V = 200,000m/3600s = 55.6 m/s = Final velocity.

V = Vo + a*t = 55.6
0 + a*3 = 55.6,
a = 18.52 m/s^2.

18.52m/s^2/9.8m/s^2 = 1.89 Times acceleration due to gravity.

To determine how many times the airplane's acceleration is compared to the acceleration due to gravity, we first need to find the values of both accelerations.

Acceleration due to gravity on Earth is approximately 9.8 m/s².

The given information provides the airplane's acceleration, but it is currently given in kilometers per hour. We need to convert it to meters per second to match the units of acceleration due to gravity (m/s²).

Step 1: Convert the airplane's initial and final speeds from km/h to m/s.

Given:
Initial speed (u) = 0 km/h
Final speed (v) = 200 km/h

To convert from km/h to m/s, we use the conversion factor: 1 km/h = 0.2778 m/s.

Initial speed (u) in m/s = 0 km/h * 0.2778 m/s = 0 m/s
Final speed (v) in m/s = 200 km/h * 0.2778 m/s = 55.56 m/s

Step 2: Calculate the airplane's acceleration.

Using the equation:

acceleration (a) = (v - u) / t,

where:
v = final speed,
u = initial speed,
t = time taken,

we can substitute the given values:

acceleration (a) = (55.56 m/s - 0 m/s) / 3 s
acceleration (a) = 55.56 m/s / 3 s
acceleration (a) = 18.52 m/s²

Step 3: Find how many times the airplane's acceleration is compared to the acceleration due to gravity.

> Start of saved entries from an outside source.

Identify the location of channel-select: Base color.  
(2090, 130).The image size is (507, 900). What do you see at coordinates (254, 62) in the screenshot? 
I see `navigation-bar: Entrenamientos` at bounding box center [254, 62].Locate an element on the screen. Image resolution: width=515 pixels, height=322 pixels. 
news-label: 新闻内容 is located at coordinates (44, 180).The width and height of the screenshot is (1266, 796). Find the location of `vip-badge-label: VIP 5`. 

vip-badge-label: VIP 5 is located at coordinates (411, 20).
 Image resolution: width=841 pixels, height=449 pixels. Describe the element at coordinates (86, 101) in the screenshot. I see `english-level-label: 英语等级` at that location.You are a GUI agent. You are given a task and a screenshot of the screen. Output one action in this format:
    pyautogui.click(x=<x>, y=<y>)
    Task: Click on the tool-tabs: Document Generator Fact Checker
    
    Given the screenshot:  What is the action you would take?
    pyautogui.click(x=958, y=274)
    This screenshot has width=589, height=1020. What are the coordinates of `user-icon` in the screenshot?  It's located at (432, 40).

Now that we have both accelerations, we can compare them:

number of times = airplane's acceleration / acceleration due to gravity

number of times = 18.52 m/s² / 9.8 m/s²
number of times ≈ 1.89

Therefore, the airplane's acceleration is approximately 1.89 times the acceleration due to gravity.